What the exercise asks: Starting at the line of the material that contains "At what coordinates" and ending at the line that contains "coord(1295,55)", set those lines out as a numbered list, skipping any blank lines. Leave the pictures out of your answer.

Listing:

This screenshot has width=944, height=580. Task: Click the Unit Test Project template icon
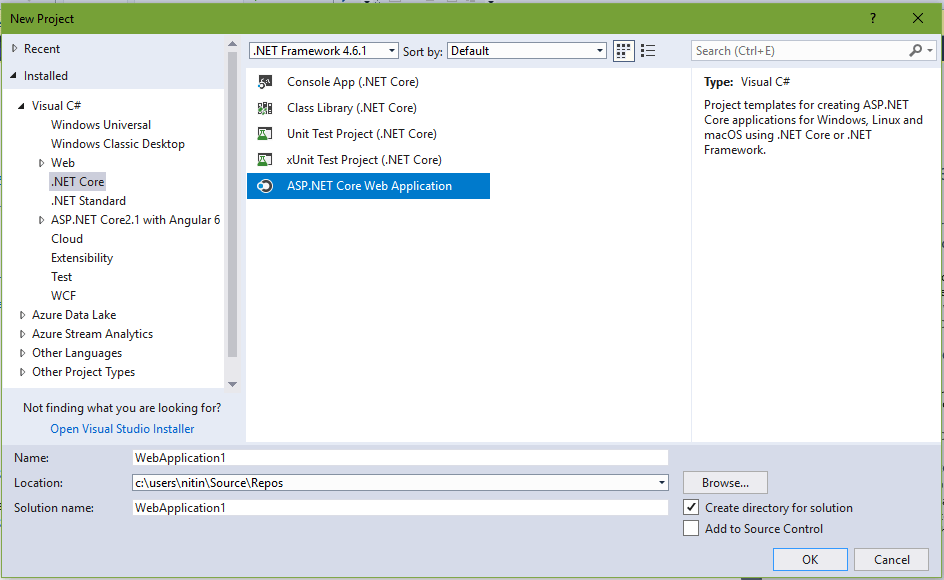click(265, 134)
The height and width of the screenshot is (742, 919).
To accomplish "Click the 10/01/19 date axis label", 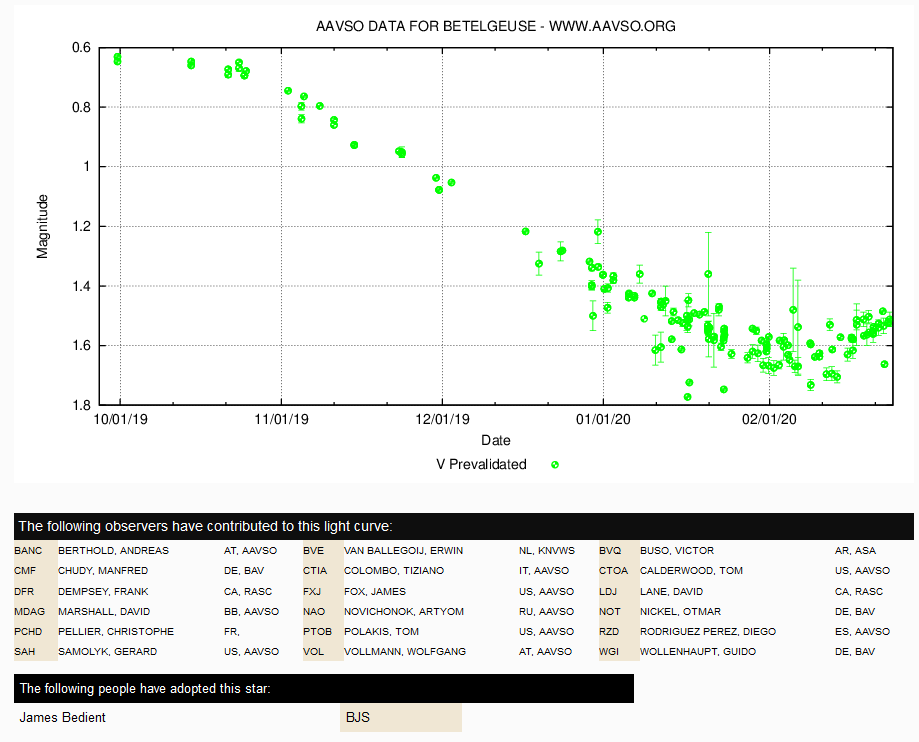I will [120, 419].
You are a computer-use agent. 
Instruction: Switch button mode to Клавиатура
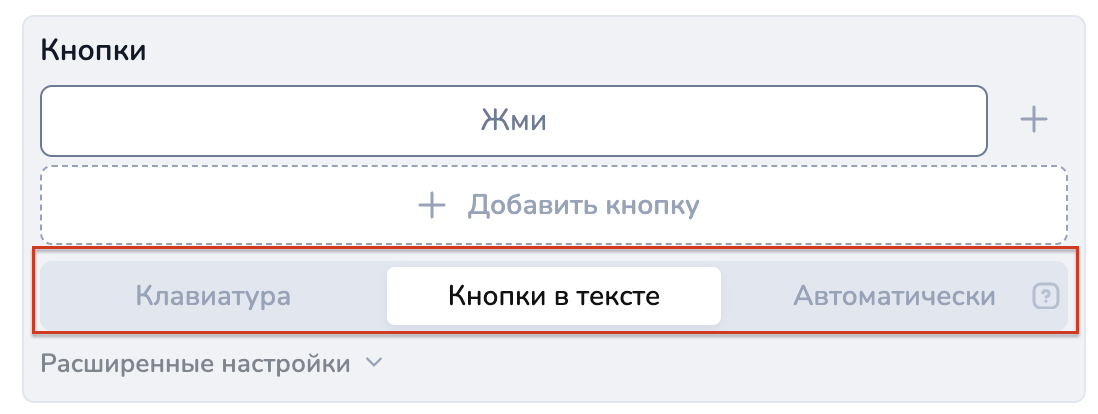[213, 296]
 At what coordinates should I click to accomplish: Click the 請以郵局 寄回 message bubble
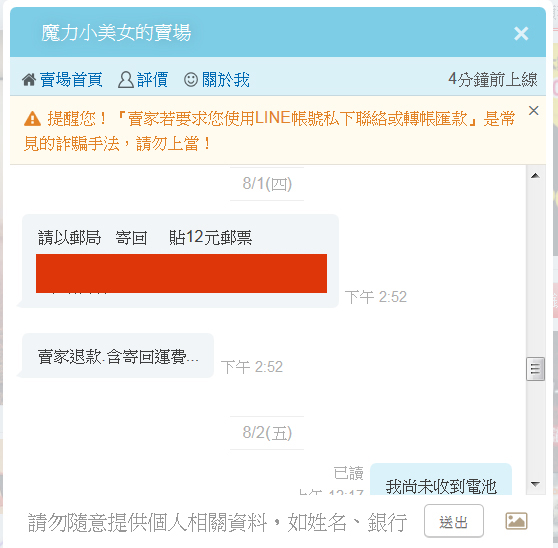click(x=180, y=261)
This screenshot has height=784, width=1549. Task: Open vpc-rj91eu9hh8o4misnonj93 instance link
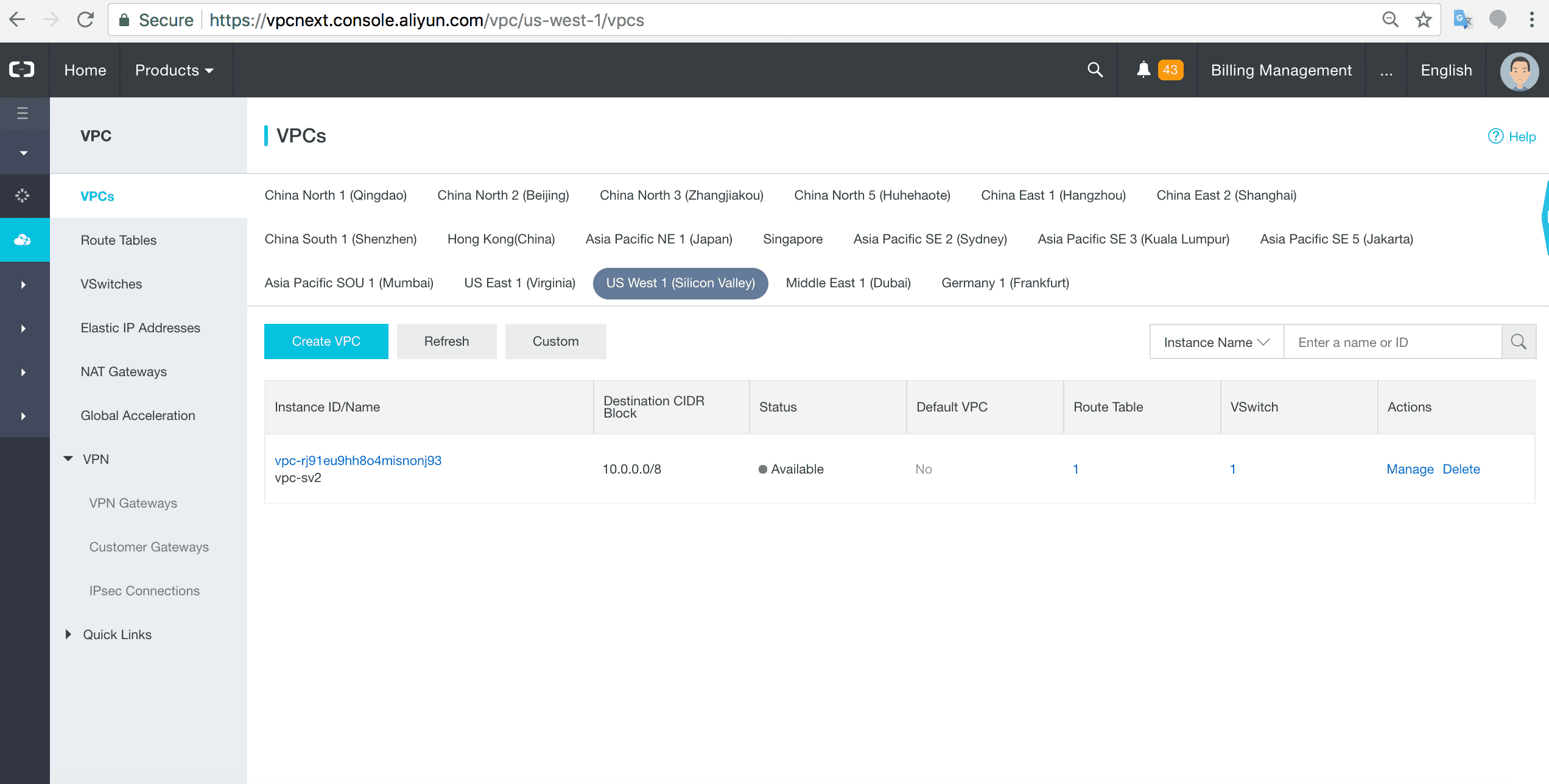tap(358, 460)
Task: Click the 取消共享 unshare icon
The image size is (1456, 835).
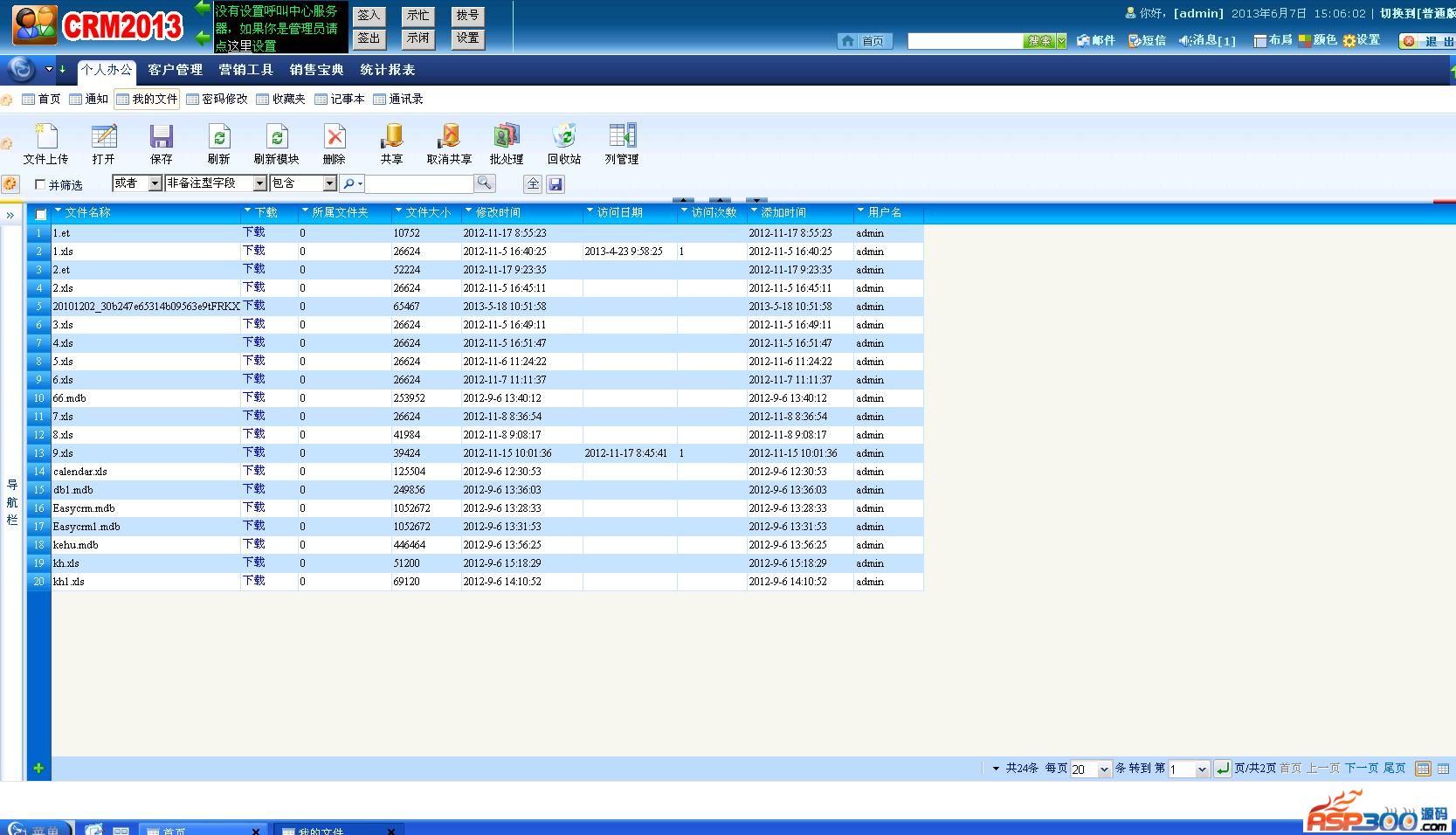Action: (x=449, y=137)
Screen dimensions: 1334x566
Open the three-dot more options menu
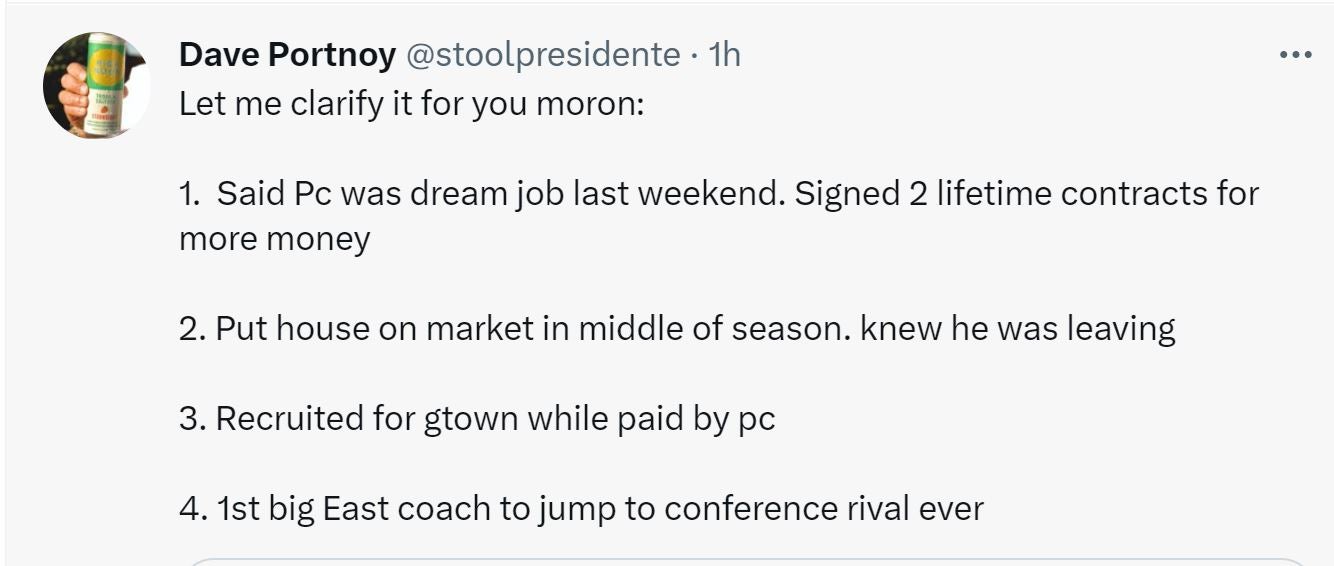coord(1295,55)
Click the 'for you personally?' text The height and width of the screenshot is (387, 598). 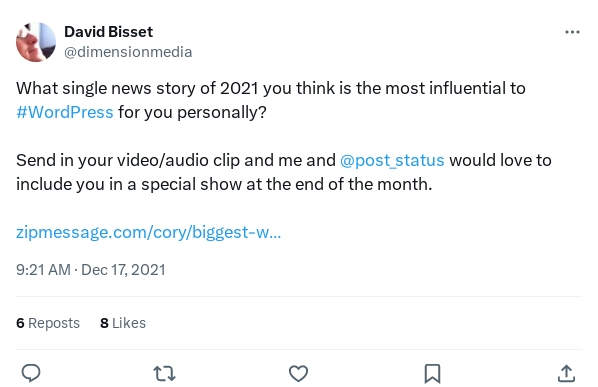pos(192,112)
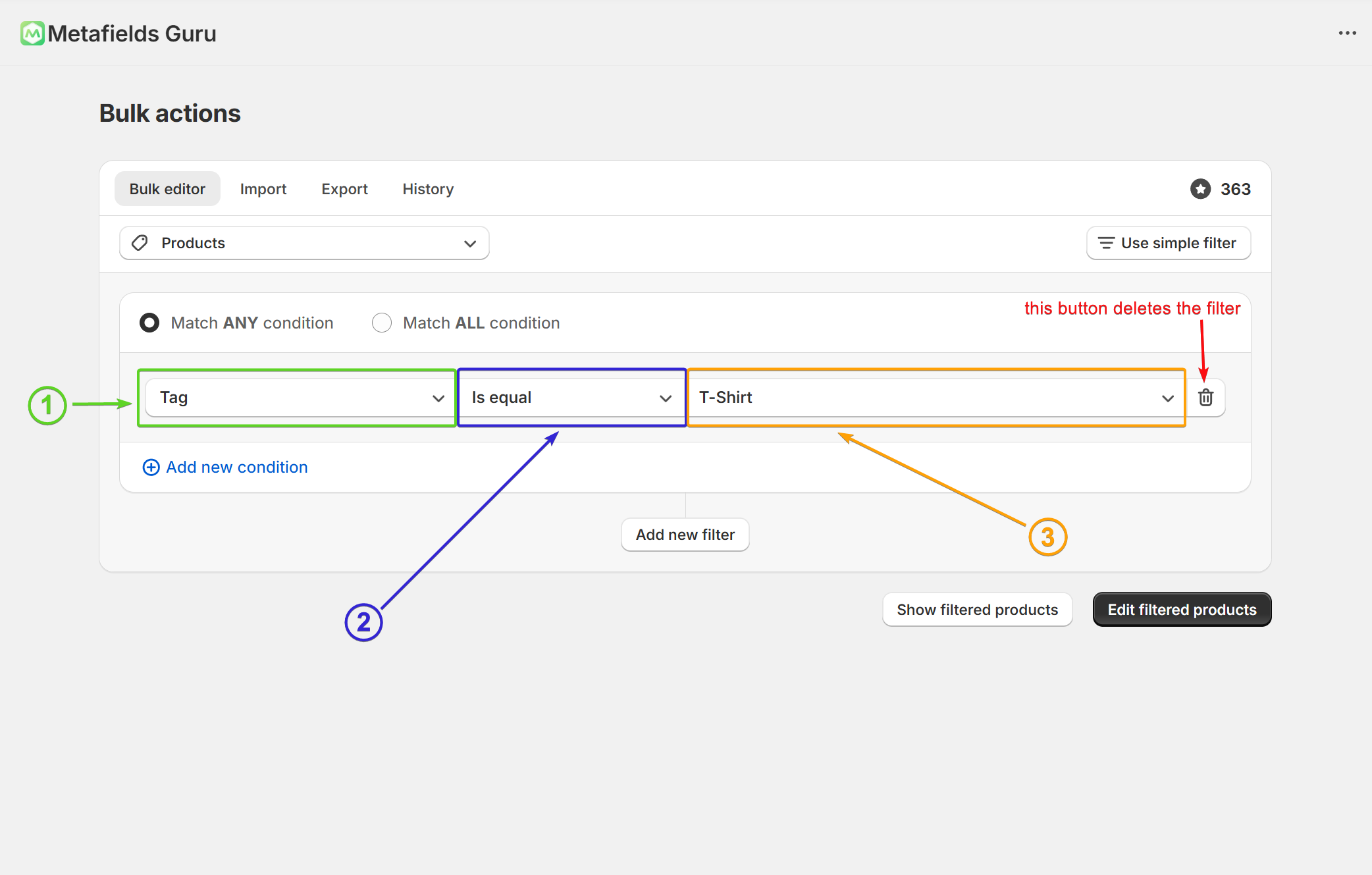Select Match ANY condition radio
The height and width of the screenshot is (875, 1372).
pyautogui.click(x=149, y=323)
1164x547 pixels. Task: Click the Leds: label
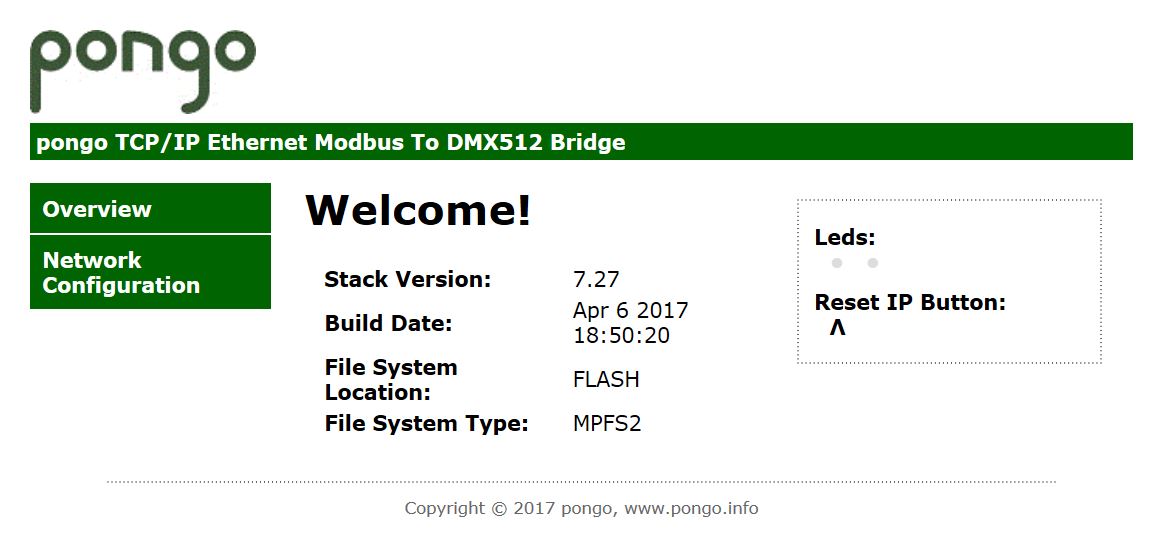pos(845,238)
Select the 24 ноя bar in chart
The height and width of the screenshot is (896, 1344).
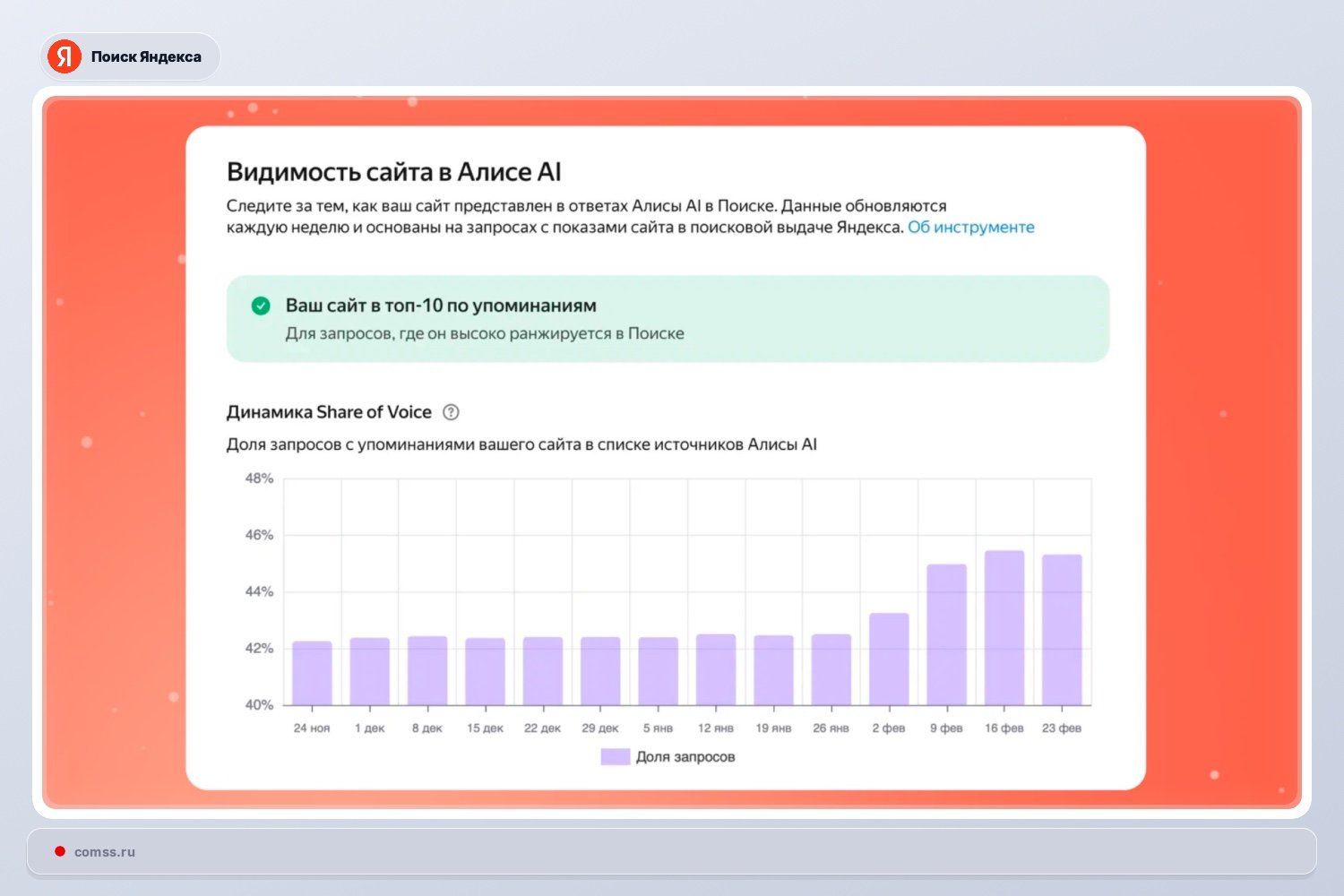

The answer:
1.  At what coordinates should I click to accomplish: Click the 請以郵局 寄回 message bubble
2. click(x=180, y=261)
3. This screenshot has height=784, width=1549. Task: Open vpc-rj91eu9hh8o4misnonj93 instance link
4. tap(358, 460)
5. Task: Click the 取消共享 unshare icon
6. The image size is (1456, 835).
7. Action: (x=449, y=137)
8. Screen dimensions: 1334x566
9. Open the three-dot more options menu
10. coord(1295,55)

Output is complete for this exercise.